■ SUPPLIED INFORMATION
==*==

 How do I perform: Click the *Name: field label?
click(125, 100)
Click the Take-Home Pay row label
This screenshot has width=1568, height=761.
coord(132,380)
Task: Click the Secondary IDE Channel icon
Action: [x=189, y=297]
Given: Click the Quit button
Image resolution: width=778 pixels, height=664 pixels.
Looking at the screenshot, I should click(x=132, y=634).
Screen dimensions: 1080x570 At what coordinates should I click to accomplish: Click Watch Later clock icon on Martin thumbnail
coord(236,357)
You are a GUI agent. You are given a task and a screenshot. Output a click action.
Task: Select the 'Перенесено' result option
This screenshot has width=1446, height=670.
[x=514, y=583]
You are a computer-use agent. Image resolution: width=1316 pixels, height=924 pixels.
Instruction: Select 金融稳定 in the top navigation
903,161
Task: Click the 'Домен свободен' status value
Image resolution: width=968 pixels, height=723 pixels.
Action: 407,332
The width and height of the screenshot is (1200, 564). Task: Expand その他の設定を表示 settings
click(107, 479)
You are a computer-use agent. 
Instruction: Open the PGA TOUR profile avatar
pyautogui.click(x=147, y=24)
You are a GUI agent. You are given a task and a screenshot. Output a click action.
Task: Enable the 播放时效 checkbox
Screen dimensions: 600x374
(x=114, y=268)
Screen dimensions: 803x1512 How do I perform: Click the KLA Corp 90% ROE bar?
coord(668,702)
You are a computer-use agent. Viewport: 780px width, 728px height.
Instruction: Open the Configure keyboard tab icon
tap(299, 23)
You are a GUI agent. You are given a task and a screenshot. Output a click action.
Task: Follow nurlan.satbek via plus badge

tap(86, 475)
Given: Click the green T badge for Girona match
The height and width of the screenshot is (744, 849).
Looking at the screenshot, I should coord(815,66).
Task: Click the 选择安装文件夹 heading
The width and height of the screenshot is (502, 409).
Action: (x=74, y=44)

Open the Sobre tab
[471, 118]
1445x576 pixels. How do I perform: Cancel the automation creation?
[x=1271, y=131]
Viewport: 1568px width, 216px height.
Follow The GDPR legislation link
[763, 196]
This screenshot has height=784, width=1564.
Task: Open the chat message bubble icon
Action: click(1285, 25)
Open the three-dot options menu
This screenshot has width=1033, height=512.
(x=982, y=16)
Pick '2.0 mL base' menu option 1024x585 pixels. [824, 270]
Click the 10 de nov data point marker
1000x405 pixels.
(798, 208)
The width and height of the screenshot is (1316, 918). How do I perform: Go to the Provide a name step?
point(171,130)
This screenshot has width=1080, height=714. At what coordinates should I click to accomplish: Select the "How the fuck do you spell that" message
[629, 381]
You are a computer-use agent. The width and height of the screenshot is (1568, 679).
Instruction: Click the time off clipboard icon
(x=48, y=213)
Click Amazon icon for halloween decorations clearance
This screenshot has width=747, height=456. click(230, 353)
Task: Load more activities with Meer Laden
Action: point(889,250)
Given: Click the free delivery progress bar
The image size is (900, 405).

==*==

■ PROBLEM DETAILS
Reproduce, exactly and without additions, the run of lines from the start of the listing above to the line bearing "Task: Select the 'Перенесено' result option", inclusive.

■ COMPLETED TASK
 How do I perform: Click the *Name: field label?
click(125, 100)
Click the Take-Home Pay row label
This screenshot has width=1568, height=761.
coord(132,380)
Task: Click the Secondary IDE Channel icon
Action: [x=189, y=297]
Given: Click the Quit button
Image resolution: width=778 pixels, height=664 pixels.
Looking at the screenshot, I should click(x=132, y=634).
Screen dimensions: 1080x570 At what coordinates should I click to accomplish: Click Watch Later clock icon on Martin thumbnail
coord(236,357)
You are a GUI agent. You are given a task and a screenshot. Output a click action.
Task: Select the 'Перенесено' result option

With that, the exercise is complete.